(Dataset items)
Content starts

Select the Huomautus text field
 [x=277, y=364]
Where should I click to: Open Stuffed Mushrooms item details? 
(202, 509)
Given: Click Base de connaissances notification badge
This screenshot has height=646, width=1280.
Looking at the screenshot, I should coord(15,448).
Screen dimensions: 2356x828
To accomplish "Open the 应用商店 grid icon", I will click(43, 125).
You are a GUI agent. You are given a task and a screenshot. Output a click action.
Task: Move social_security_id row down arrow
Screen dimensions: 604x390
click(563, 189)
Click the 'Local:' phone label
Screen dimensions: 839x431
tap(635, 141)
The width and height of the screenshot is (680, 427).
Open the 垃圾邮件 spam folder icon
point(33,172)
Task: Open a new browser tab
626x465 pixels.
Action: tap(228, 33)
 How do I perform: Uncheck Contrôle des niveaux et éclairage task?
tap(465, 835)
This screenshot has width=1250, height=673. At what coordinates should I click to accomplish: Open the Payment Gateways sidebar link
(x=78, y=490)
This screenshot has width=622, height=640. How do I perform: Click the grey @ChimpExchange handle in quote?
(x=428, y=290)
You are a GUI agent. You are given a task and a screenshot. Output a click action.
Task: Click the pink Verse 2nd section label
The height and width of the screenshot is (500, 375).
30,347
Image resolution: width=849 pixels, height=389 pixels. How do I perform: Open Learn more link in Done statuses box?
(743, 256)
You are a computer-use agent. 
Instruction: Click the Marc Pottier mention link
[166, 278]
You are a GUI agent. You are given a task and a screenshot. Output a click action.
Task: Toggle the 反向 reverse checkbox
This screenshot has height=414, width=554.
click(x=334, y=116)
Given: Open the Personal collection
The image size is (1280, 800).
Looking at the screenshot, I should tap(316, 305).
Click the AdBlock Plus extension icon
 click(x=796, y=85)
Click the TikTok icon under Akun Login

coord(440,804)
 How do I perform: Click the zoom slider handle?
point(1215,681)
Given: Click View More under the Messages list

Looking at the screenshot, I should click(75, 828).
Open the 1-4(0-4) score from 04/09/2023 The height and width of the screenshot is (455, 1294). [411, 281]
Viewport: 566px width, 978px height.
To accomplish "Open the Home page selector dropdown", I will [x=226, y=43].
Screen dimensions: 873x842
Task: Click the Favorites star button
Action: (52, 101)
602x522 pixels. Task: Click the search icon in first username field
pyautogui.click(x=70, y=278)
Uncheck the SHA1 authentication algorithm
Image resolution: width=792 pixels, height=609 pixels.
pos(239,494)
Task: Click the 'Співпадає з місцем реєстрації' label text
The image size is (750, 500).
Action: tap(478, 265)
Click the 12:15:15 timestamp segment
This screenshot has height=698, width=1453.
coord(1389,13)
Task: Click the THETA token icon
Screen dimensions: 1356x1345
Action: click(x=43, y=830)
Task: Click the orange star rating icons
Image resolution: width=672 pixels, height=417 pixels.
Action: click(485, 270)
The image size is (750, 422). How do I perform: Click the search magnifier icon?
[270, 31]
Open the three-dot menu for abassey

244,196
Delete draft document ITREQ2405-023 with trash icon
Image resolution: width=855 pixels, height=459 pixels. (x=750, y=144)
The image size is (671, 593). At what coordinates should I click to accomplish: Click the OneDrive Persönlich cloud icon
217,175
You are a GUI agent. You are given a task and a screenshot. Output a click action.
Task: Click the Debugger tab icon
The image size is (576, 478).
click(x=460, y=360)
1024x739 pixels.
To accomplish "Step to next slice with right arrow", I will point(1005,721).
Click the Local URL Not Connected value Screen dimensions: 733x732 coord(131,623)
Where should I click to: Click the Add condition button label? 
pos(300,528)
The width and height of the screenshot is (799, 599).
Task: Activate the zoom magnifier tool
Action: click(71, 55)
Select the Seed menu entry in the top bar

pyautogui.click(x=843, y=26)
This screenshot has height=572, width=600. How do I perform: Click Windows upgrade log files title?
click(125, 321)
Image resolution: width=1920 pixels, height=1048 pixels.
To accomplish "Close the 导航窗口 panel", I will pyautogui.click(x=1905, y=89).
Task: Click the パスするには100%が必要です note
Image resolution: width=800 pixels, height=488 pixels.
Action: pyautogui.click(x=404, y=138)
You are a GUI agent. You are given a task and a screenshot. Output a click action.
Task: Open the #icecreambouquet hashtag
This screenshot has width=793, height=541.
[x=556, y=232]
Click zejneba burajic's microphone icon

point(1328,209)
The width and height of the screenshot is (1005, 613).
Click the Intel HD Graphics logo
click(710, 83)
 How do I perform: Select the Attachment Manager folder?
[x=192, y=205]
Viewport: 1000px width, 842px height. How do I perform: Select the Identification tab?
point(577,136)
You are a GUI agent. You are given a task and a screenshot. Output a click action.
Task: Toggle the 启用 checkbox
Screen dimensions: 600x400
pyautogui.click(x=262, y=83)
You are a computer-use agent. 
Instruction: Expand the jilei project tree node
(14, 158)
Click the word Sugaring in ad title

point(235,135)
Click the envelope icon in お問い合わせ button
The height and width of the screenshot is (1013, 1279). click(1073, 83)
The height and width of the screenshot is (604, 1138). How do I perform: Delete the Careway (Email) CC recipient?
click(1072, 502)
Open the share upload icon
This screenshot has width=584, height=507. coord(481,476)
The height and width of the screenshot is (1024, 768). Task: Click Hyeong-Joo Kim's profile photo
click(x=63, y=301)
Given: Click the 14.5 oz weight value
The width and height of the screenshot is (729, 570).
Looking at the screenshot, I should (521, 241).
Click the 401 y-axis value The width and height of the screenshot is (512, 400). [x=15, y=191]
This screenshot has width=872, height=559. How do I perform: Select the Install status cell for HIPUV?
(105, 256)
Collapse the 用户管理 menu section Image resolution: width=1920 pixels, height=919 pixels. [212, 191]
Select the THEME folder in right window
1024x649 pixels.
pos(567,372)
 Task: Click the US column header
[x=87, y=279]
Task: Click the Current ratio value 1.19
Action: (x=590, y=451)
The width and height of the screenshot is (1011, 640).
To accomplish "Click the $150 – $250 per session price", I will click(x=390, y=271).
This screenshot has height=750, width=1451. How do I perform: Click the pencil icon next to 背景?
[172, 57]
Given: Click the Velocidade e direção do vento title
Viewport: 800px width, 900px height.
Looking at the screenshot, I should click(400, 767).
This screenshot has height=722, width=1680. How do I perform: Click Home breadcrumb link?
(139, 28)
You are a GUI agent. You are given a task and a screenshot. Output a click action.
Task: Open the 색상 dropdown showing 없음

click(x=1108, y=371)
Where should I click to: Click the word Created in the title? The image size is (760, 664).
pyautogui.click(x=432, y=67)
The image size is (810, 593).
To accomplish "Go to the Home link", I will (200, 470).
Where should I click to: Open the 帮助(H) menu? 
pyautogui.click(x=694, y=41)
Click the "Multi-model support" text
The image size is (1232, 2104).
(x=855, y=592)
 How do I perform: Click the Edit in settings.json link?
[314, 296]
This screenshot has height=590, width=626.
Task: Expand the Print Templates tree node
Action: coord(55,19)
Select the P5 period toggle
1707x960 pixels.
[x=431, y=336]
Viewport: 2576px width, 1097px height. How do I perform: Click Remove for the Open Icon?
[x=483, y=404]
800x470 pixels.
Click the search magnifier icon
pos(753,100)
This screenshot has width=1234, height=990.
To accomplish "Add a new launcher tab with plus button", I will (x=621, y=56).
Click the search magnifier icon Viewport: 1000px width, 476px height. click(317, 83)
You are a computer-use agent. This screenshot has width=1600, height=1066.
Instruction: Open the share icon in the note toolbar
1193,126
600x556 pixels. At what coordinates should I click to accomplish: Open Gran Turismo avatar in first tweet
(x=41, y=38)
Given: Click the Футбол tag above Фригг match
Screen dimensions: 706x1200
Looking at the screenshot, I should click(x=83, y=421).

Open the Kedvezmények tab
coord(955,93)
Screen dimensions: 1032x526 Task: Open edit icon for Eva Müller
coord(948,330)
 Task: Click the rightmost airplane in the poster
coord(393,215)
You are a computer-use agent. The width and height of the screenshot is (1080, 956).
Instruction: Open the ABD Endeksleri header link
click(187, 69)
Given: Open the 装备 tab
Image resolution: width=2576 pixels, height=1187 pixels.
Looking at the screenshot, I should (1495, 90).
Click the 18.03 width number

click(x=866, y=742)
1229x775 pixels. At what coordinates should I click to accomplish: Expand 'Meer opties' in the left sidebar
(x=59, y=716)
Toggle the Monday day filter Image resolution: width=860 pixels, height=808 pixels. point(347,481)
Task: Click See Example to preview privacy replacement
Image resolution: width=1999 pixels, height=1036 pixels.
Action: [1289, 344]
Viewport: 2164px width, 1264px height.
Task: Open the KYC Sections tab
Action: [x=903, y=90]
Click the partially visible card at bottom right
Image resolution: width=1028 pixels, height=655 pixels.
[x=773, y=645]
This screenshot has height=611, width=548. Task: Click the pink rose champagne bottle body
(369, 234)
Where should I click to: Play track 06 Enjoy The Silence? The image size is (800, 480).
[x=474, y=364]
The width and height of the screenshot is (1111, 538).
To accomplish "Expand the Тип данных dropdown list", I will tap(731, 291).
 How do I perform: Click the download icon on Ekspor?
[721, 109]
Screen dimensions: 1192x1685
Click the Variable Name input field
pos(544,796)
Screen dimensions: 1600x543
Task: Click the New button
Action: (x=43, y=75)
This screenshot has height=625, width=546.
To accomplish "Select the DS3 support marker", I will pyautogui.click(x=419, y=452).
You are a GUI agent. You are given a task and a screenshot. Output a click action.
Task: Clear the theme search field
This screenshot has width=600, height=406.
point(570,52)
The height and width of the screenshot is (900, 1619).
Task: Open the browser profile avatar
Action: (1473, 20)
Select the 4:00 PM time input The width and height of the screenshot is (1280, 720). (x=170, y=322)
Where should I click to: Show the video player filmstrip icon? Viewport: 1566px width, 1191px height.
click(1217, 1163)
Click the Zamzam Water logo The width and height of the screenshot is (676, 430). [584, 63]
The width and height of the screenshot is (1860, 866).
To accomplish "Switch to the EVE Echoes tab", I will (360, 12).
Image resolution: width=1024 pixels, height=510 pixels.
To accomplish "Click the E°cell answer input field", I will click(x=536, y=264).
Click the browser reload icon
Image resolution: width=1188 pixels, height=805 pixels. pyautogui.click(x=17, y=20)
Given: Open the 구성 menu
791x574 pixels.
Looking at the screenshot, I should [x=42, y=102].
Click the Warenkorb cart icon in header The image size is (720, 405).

Content ends

• Problem to solve: Set down, exactly as they appear, the lines above from the first one to the line that holds "Viewport: 566px width, 978px height.", both included, please, and no others.

• Solution to the problem:
Select the Huomautus text field
 [x=277, y=364]
Where should I click to: Open Stuffed Mushrooms item details? 
(202, 509)
Given: Click Base de connaissances notification badge
This screenshot has height=646, width=1280.
Looking at the screenshot, I should coord(15,448).
Screen dimensions: 2356x828
To accomplish "Open the 应用商店 grid icon", I will click(43, 125).
You are a GUI agent. You are given a task and a screenshot. Output a click action.
Task: Move social_security_id row down arrow
Screen dimensions: 604x390
click(563, 189)
Click the 'Local:' phone label
Screen dimensions: 839x431
tap(635, 141)
The width and height of the screenshot is (680, 427).
Open the 垃圾邮件 spam folder icon
point(33,172)
Task: Open a new browser tab
626x465 pixels.
Action: tap(228, 33)
 How do I perform: Uncheck Contrôle des niveaux et éclairage task?
tap(465, 835)
This screenshot has width=1250, height=673. At what coordinates should I click to accomplish: Open the Payment Gateways sidebar link
(x=78, y=490)
This screenshot has width=622, height=640. How do I perform: Click the grey @ChimpExchange handle in quote?
(x=428, y=290)
You are a GUI agent. You are given a task and a screenshot. Output a click action.
Task: Click the pink Verse 2nd section label
The height and width of the screenshot is (500, 375).
30,347
Image resolution: width=849 pixels, height=389 pixels. How do I perform: Open Learn more link in Done statuses box?
(743, 256)
You are a computer-use agent. 
Instruction: Click the Marc Pottier mention link
[166, 278]
You are a GUI agent. You are given a task and a screenshot. Output a click action.
Task: Toggle the 反向 reverse checkbox
This screenshot has height=414, width=554.
click(x=334, y=116)
Given: Open the Personal collection
The image size is (1280, 800).
Looking at the screenshot, I should tap(316, 305).
Click the AdBlock Plus extension icon
 click(x=796, y=85)
Click the TikTok icon under Akun Login

coord(440,804)
 How do I perform: Click the zoom slider handle?
point(1215,681)
Given: Click View More under the Messages list

Looking at the screenshot, I should click(75, 828).
Open the 1-4(0-4) score from 04/09/2023 The height and width of the screenshot is (455, 1294). [411, 281]
Viewport: 566px width, 978px height.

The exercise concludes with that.